Page 56 of The Honest Affair

“Dance?”

Nina’s mouth opened slightly in surprise as she looked at my now-extended hand. “I…really?”

Doubt was written clearly across her face, warring with the desire that was undoubtedly written across mine.

“It’s just a dance, doll. No harm, no foul.”

“So you say. But you’re shirtless, and I’m in my underwear.”

Her thin blonde brow arched. There’s my girl, I thought to myself. I couldn’t help it. I loved bringing this side out of her.

She shook her head in that same way Nonna did whenever I was teasing her about serving day-old amaretti. Scamp, she’d call me. And she was right.

Nina knew it too.

But instead of shooing me away, she called my bluff and took my hand. And there was that electric spark, the one that never failed to skip through our fingers when we touched. We had tried and failed to ignore it so many times. But I was done.

Nina approached with the grace of a trained debutante, looking for all the world like she wasn’t in her nightgown and bare feet, but a gown and tiara. And I guided her to the center of the room like it wasn’t just a simple room, but a ballroom of a royal court. Like maybe I could be her prince. A worthy consort to this undeniable queen.

“You’d better be careful,” she said. “I’ve been taking lessons since I was three. Do you even know how to dance properly?”

In response, I pulled her tight so she was flush against me and I could catch her waist with my other hand.

“Oh!” Nina gasped.

“No more questions, beautiful,” I ordered. “Just let me lead.”

A waltz picked up on the radio, and I started to whirl her around the room as best I could.

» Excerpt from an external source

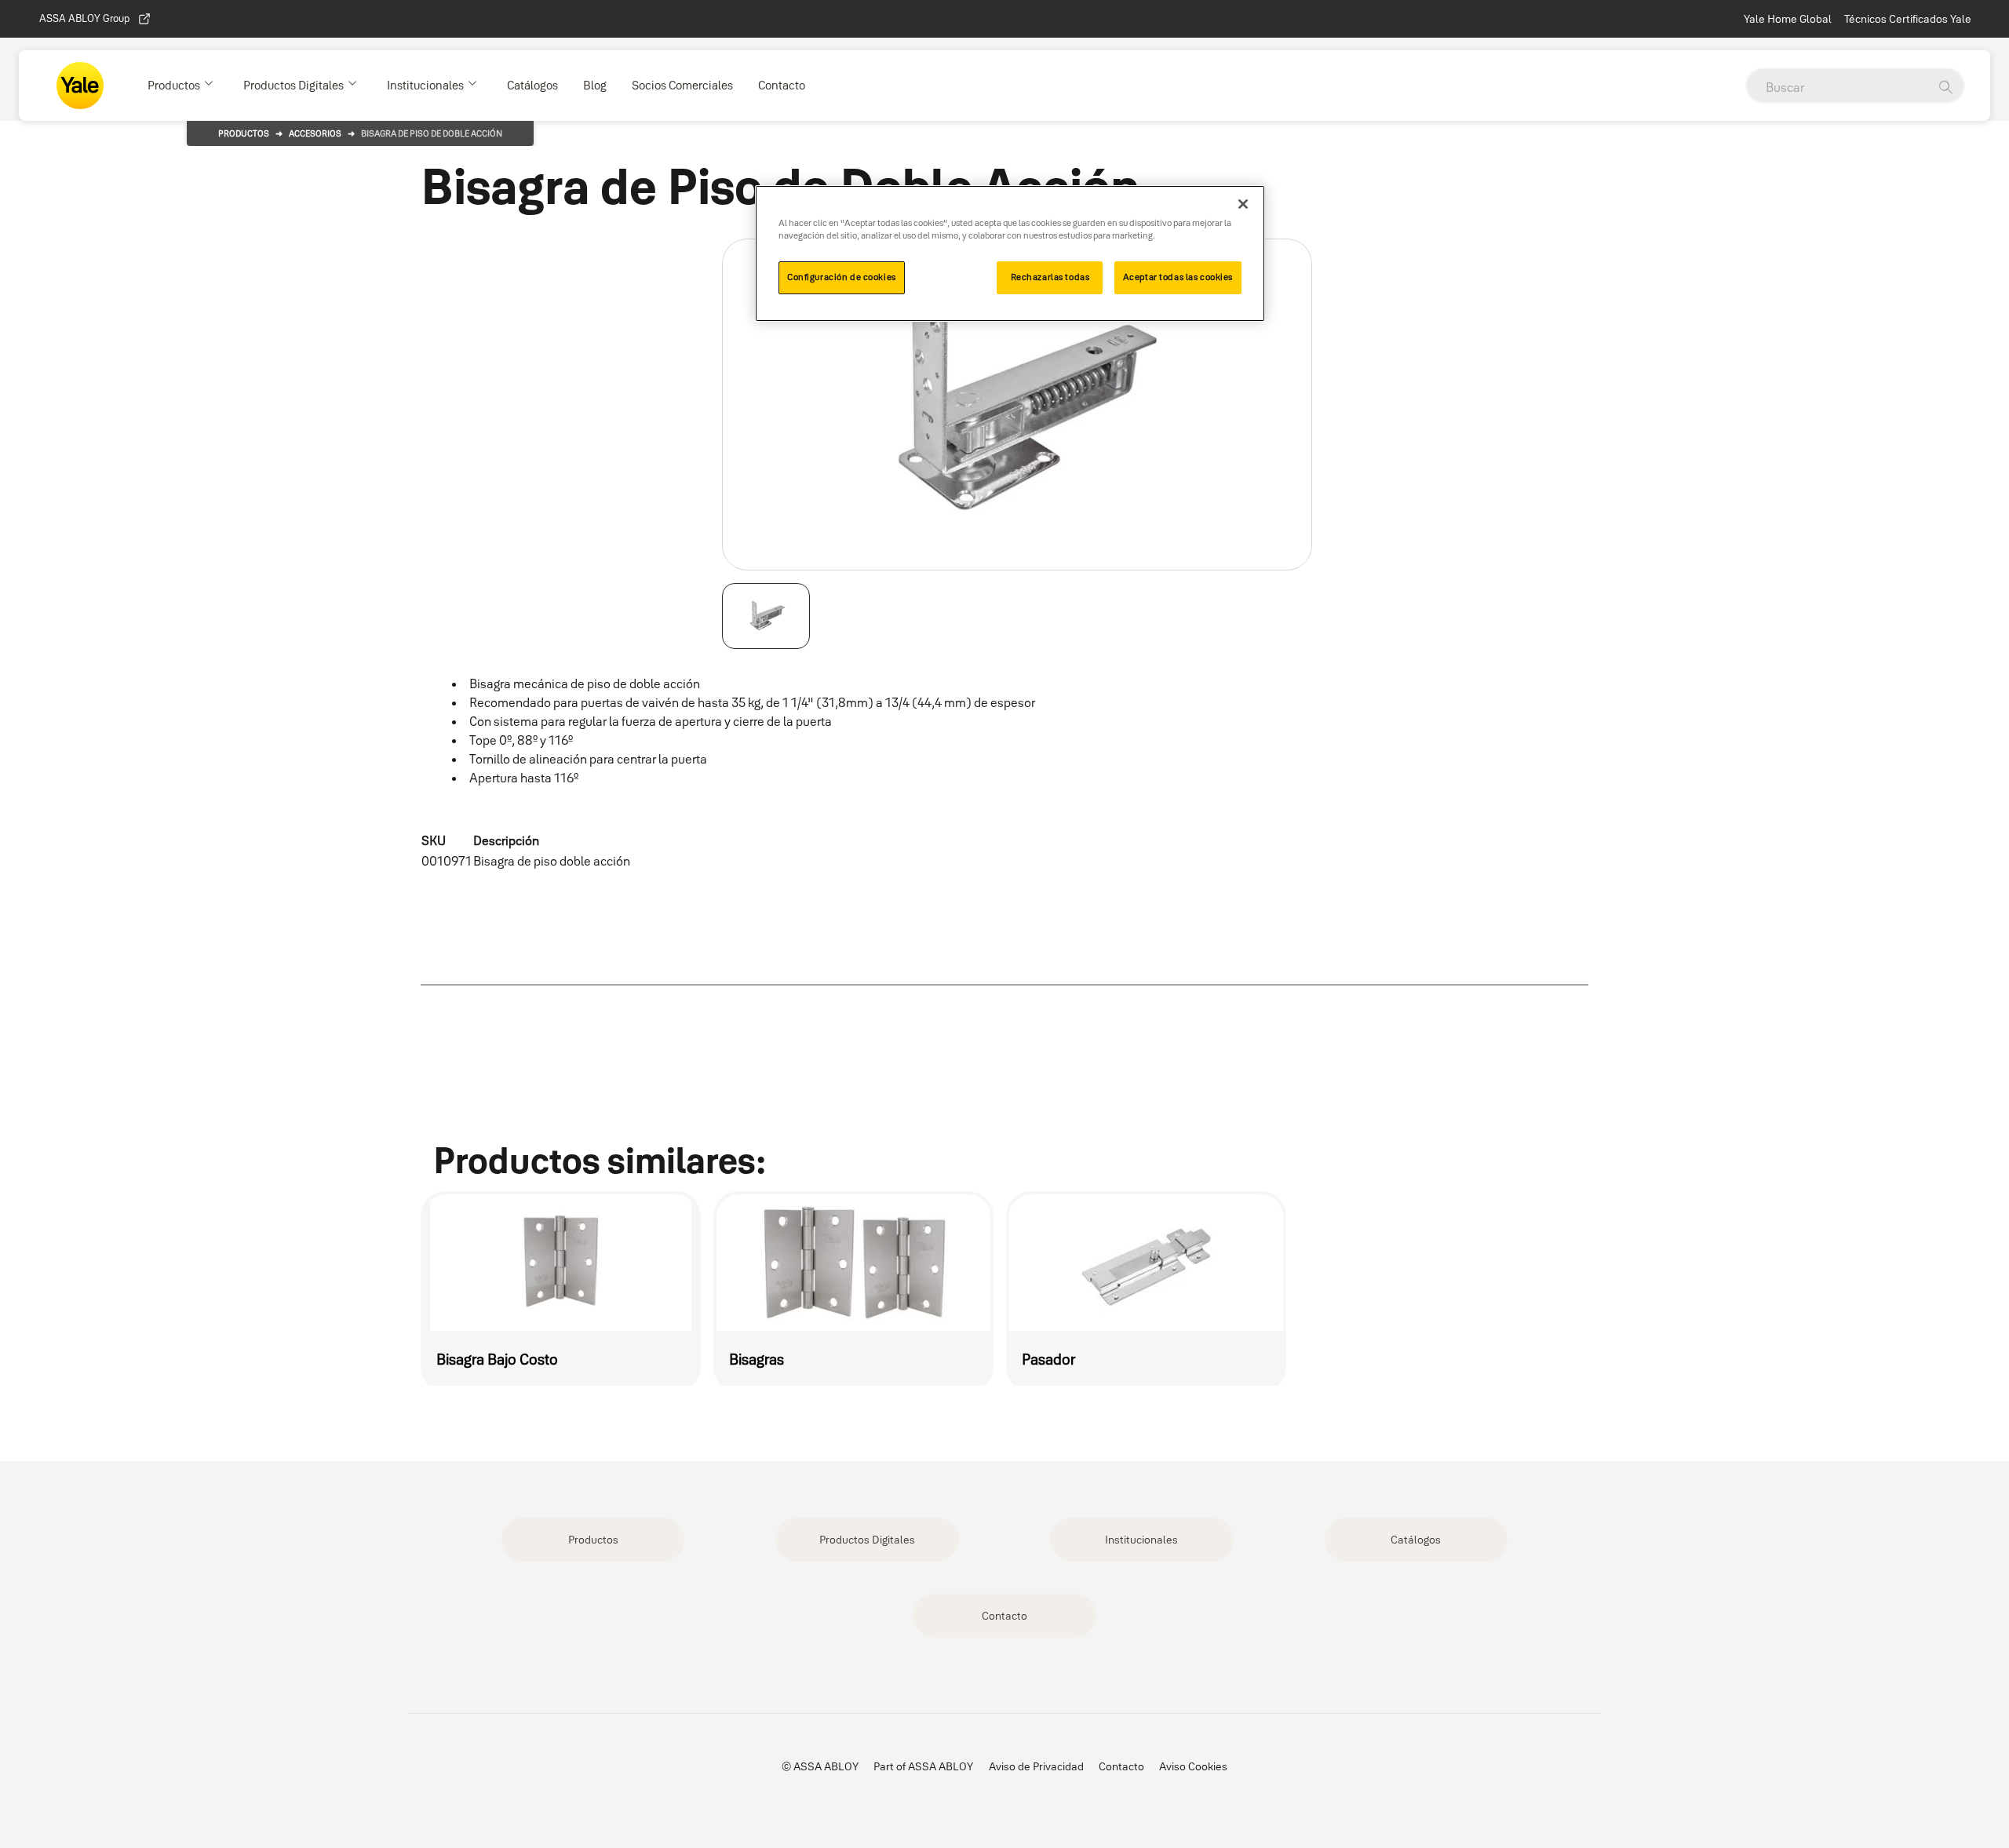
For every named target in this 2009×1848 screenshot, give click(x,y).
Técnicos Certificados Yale (1907, 19)
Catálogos (1416, 1540)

To her credit, Nina was actually a really good dancer. She probably had been taking lessons since she was three, since she could clearly keep up with me and then some. Nonna’s simple instruction to Frank Sinatra standards was no match for Nina’s teachers. Still, by the end, we were both shouting with laughter and delight, out of breath and clinging to each other once the music ended.

“Oh!” Nina cried as I dipped her again. “Oh, that was fun. Matthew, I’m shocked—you can actually waltz!”

I grinned down at her. “And foxtrot and jitterbug and swing dance, if you’re up for it.”

“Oh, I love to foxtrot!” she said, holding up her arms for another round like Sofia begging for a piggyback ride. “Eric was always terrible at it, but it was my favorite step. He was my practice partner, you know.”

I chuckled. “No, I didn’t know that. But I’m definitely going to give him some shit for it.”

I was about to take her on another gallop around the room, but the music shifted, and a different, much slower tune filled the air. Pavarotti’s rendering of Turandot, it sounded like. Its most famous aria, “Nessun Dorma.”

Just like that, I was transported back to the Met. Sitting with Nina in that warm, red box at Lincoln Center. Whispering lyrics of passion into her ear while I brought her another kind between her legs.

“Do you remember this?” I asked as I pulled her close once more. I pressed my nose to her neck, inhaling her sweet scent. “Do you remember that night?”

“Of—of course,” she stuttered, even as her arms encircled my neck, and one hand automatically began playing with my hair. “I could never forget that night. The good…and the bad.”

I swallowed. Of course. I remembered the best parts of that night and had done my best to block out the worst. The way she’d discovered my previous fling with one Caitlyn Calvert Shaw. The way she’d run into Central Park only to throw herself to her knees and forced me to take the pleasure she thought I wanted from her body. Used her like she thought I had used others.

And I did it. Fuck me, I did it. Because at that point, I would have taken her any way I could get her. Angry, happy, sad, delighted. Nina was Nina to me, back then. Whatever form she took.

But now…now I could see what that selfishness had brought me. She had never fully trusted me. And just when she was finally thinking about it…I’d thrown it all away.

“But do you know what it’s really about?” I asked her as we began to sway gently back and forth to Pavarotti’s vibrato. “The song, I mean.”

“I remember the lyrics you whispered,” she said. “‘None shall sleep.’ After he claims the right to marry her, she begs for a way to get out. So they come to a new agreement, correct? If she can discover his name before sunrise, he’ll die. And so…none shall sleep while she searches for the means to her freedom.” Nina pressed her nose into my neck, as if the idea of freedom was too much for her. “A bit bloodthirsty, isn’t she?”

I held her all the more tightly, enjoying the way the curve of her slim waist fit perfectly to my palm. “I think most people would kill to be free. They’d do just about anything.”